- WORK ITEM
Using the article below on what can be learned from Gareth Southgate, explain in one to three sentences why the author sees a problem with advising Harry Redknapp through a football coach such as Tony Pulis instead of Clive Woodward.

- TEXT PROVIDED
====
Euros 2020: What all of us can learn from Gareth Southgate
- Published
Part of Gareth Southgate's success could be his willingness to turn to football outsiders to help prepare his England team. One of these advisers, former Olympian Matthew Syed, argues there's a lot the rest of the world can learn about this approach.
If there is one universal truth about human psychology, it is that we love being surrounded by people who think just like us. The Ancient Greeks called it "homophily" which means "love of the same". It was Plato who warned "birds of a feather flock together".
In some ways, this is the story of the England football set-up for the last three decades, the squad run by a true "footballing man" advised by other "footballing men". The idea is that if you get knowledgeable football chaps in a room, you will maximise the amount of knowledge - and thereby find a way to win matches.
This is why when Sir Clive Woodward - a world-class rugby coach - was appointed as an assistant coach at Southampton FC a few years ago, there was uproar. "But he's a rugby person", football insiders said in horror.
"If Harry Redknapp - the coach of Southampton at the time - needs advice, what is wrong with, say, Tony Pulis or David Pleat (both English based football coaches)? They are experts on football!"
The curious thing about these arguments is that they are, on the surface, persuasive. It is true that Pulis knows more about football than Woodward. But do you see the problem? Redknapp already knows what Pulis knows. They were each socialised into the assumptions of English football: a way of setting up tactically, diet, recovery, you name it. They are, if you like, intellectual "clones".
If you put Redknapp, Pulis and Pleat in a room - all good footballing men - you would have high individual knowledge, but you would also have collective uniformity. You would have an echo chamber. They would reflect each other's assumptions back to each other. It would be comfortable, chummy and consensual. It would also be monolithic and non-creative.
This tendency is a problem that extends beyond English football. When the CIA was founded in 1947, it hired brilliant analysts, but they also happened to look similar - white, middle-class, Anglo Saxon, Protestant males.
====
- INFORMATION SUPPLIED
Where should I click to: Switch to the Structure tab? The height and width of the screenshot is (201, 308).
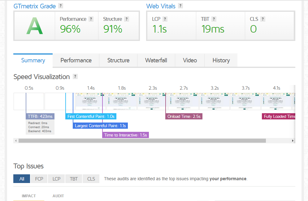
====
- ANSWER BOX
Pulis knows more about football than Woodward, but Redknapp already knows what Pulis knows, because both were socialised into the same assumptions of English football about tactics, diet, recovery and more. This makes them intellectual "clones." A room of such men would have high individual knowledge but collective uniformity, an echo chamber that is monolithic and non-creative.